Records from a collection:
--- START ---

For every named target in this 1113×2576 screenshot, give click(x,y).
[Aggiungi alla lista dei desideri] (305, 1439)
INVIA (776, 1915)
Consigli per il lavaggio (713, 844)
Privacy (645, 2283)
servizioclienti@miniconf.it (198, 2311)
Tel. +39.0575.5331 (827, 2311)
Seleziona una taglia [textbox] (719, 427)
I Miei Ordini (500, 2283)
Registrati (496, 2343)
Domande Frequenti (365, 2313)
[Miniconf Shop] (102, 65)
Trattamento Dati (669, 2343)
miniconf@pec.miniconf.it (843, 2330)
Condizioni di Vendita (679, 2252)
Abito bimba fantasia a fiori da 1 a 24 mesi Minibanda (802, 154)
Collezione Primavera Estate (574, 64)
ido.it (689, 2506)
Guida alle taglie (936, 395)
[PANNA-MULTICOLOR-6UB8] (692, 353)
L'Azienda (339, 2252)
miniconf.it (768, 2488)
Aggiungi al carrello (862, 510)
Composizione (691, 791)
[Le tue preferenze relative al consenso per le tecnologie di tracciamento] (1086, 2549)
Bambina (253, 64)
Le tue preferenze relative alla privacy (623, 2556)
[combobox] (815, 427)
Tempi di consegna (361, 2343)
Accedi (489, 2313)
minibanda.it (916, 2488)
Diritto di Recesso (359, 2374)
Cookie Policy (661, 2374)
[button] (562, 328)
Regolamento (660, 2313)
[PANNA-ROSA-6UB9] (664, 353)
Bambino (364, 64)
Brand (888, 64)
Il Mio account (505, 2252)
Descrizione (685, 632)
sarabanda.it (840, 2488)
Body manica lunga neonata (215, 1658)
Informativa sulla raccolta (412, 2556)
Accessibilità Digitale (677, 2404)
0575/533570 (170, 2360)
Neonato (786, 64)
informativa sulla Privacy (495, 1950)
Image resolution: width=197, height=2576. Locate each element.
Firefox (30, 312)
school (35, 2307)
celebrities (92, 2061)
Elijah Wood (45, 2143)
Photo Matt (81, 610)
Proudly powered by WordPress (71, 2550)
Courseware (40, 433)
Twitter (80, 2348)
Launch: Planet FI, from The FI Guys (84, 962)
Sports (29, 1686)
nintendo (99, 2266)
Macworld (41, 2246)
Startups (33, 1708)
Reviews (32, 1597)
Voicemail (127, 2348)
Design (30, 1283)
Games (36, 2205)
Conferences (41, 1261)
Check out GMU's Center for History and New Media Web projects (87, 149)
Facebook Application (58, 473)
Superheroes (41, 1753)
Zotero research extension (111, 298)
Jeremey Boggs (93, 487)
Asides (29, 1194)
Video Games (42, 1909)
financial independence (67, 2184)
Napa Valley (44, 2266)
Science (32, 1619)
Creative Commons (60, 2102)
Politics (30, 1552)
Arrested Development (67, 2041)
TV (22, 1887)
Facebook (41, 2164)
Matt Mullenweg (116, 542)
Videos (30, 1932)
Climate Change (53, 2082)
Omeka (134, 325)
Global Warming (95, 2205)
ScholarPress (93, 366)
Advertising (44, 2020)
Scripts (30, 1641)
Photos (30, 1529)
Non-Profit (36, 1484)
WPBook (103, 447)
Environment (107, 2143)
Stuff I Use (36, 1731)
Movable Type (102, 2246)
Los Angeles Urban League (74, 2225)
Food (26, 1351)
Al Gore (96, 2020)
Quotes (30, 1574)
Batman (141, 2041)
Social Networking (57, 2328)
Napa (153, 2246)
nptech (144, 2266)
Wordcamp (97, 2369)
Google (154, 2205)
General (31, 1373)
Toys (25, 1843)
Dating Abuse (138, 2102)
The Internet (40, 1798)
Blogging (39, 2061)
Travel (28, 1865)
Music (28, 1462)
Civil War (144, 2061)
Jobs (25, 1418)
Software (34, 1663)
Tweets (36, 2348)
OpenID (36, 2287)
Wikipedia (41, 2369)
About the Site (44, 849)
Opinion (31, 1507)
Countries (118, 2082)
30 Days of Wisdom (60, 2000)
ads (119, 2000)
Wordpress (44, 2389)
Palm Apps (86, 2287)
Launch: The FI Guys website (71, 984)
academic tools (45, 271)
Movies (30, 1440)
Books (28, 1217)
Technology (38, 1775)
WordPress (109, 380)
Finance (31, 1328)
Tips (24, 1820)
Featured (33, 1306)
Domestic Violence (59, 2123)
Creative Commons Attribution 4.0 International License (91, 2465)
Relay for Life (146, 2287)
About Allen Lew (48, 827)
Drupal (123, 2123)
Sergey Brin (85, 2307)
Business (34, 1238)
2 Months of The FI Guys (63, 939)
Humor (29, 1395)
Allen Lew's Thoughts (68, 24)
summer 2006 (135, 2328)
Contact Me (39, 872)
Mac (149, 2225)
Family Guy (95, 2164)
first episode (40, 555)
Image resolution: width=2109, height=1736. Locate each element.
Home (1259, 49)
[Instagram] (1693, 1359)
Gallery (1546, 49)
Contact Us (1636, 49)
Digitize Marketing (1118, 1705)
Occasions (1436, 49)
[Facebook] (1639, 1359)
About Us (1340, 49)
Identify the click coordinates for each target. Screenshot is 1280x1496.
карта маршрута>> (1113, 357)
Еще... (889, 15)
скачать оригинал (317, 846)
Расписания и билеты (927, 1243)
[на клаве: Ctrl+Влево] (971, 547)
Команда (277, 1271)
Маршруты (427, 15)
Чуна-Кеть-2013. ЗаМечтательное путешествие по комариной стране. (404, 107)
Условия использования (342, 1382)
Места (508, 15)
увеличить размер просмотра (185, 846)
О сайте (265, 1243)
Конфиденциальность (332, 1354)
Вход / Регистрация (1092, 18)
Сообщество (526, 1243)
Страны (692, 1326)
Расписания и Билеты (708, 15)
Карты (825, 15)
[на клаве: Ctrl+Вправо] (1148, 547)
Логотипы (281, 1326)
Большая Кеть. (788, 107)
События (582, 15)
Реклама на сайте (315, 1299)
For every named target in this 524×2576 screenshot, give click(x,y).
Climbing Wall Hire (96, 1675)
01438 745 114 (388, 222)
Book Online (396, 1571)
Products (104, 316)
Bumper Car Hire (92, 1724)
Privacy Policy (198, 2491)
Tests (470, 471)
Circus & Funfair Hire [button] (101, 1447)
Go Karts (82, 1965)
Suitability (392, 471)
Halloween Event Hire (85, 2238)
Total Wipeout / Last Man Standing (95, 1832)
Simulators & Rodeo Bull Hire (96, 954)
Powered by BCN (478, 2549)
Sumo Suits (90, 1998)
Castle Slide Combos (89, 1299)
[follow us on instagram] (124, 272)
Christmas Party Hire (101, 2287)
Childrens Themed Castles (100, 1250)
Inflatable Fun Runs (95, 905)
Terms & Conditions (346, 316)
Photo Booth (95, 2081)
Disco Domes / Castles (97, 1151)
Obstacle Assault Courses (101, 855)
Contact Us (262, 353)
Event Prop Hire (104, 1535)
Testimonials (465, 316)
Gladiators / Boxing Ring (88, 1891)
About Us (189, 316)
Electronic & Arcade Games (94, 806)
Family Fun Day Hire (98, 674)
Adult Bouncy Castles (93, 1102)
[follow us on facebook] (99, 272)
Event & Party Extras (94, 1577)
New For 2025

--- END ---

== Goal of the exercise ==
Beginning at the first line of the records, give again each line exactly as written, ending with the line that contains "school (35, 2307)".

== Exercise output ==
For every named target in this 1113×2576 screenshot, give click(x,y).
[Aggiungi alla lista dei desideri] (305, 1439)
INVIA (776, 1915)
Consigli per il lavaggio (713, 844)
Privacy (645, 2283)
servizioclienti@miniconf.it (198, 2311)
Tel. +39.0575.5331 (827, 2311)
Seleziona una taglia [textbox] (719, 427)
I Miei Ordini (500, 2283)
Registrati (496, 2343)
Domande Frequenti (365, 2313)
[Miniconf Shop] (102, 65)
Trattamento Dati (669, 2343)
miniconf@pec.miniconf.it (843, 2330)
Condizioni di Vendita (679, 2252)
Abito bimba fantasia a fiori da 1 a 24 mesi Minibanda (802, 154)
Collezione Primavera Estate (574, 64)
ido.it (689, 2506)
Guida alle taglie (936, 395)
[PANNA-MULTICOLOR-6UB8] (692, 353)
L'Azienda (339, 2252)
miniconf.it (768, 2488)
Aggiungi al carrello (862, 510)
Composizione (691, 791)
[Le tue preferenze relative al consenso per le tecnologie di tracciamento] (1086, 2549)
Bambina (253, 64)
Le tue preferenze relative alla privacy (623, 2556)
[combobox] (815, 427)
Tempi di consegna (361, 2343)
Accedi (489, 2313)
minibanda.it (916, 2488)
Diritto di Recesso (359, 2374)
Cookie Policy (661, 2374)
[button] (562, 328)
Regolamento (660, 2313)
[PANNA-ROSA-6UB9] (664, 353)
Bambino (364, 64)
Brand (888, 64)
Il Mio account (505, 2252)
Descrizione (685, 632)
sarabanda.it (840, 2488)
Body manica lunga neonata (215, 1658)
Informativa sulla raccolta (412, 2556)
Accessibilità Digitale (677, 2404)
0575/533570 (170, 2360)
Neonato (786, 64)
informativa sulla Privacy (495, 1950)
Image resolution: width=197, height=2576. Locate each element.
Firefox (30, 312)
school (35, 2307)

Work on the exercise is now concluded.